G .B : Ce qui est marrant c’est qu’à l’époque ça ne se faisait pas du tout alors qu’aujourd’hui ça paraît presque évident. Quand on a commencé le rap c’était une musique qui était un peu triste. A la base elle vient d’un truc un peu festif qui par la force des choses devient une musique qui véhiculait une colère et une amertume parce qu’elle est ancrée là-dedans partout dans le monde. Aujourd’hui on est complètement sorti de ce carcan là et finalement l’image que nous on en a donné, aujourd’hui elle a plus rien d’original et les thèmes qu’on abordait il y a 10 ou 15 ans vont être utilisés par tout le monde.
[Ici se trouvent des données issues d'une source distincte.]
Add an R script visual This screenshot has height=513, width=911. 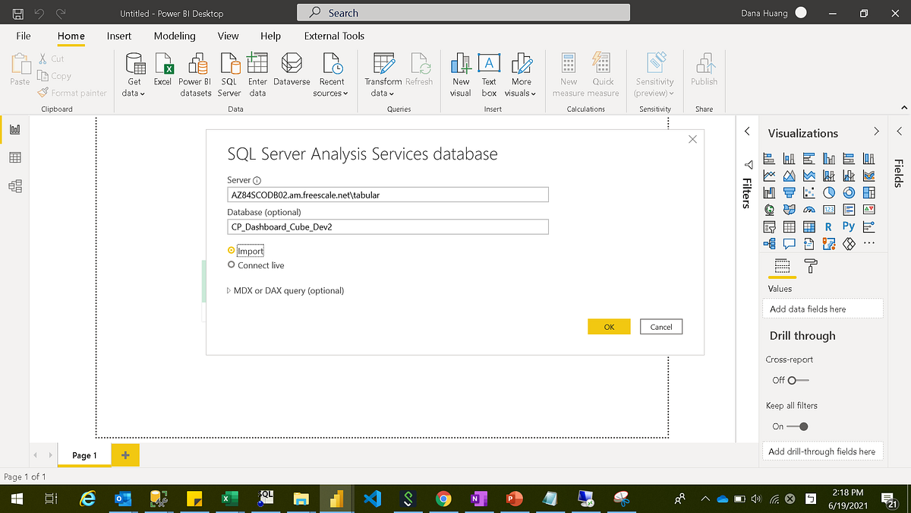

Mais ouais quand tu vas à un concert c’est pour t’amuser et nous on est un peu les chefs. On est un peu les G.O du rap faut pas se mentir, c’est notre boulot.

DJ Pone : Le dernier concert, vous m’avez quand même envoyé un message qui disait « est ce que tu es bien rentré ? » (rires)

G.B : Ben oui c’est important … Aujourd’hui on pratique toujours cet hédonisme mais en faisant attention les uns aux autres. C’est que de l’amour quoi en gros.

LVP : Ma dernière question … Est ce qu’il y a des chansons qui sont moins faciles à assumer à 40 ans qu’à 20 ans ?

G.B : Oh putain …

LVP : Je pense notamment à je pète quand je crache …

G.B : Ben tu sais quoi, Je pète quand je crache c’est un des seuls morceaux que mon fils n’a pas encore entendu. Sa maîtresse quand il était à la maternelle m’a dit « ouais tu veux pas venir faire une petite animation rap … » et je lui ai quand même expliqué que j’avais aucune chanson à jouer devant des enfants. Même la chanson la plus propre est déjà dégueulasse.
C’est des trucs qu’on a écrit quand on était petit … Moi aujourd’hui j’ai sorti un album solo qui est un peu plus abordable et dans lequel on entend un peu moins le mot bite, il est un peu dilué même s’il apparaît quasiment dans tous les morceaux.
Mais c’est vrai qu’aujourd’hui on fait un peu plus attention à ce qu’on mange, on fait plus attention à ce qu’on écrit … La preuve avec la banane.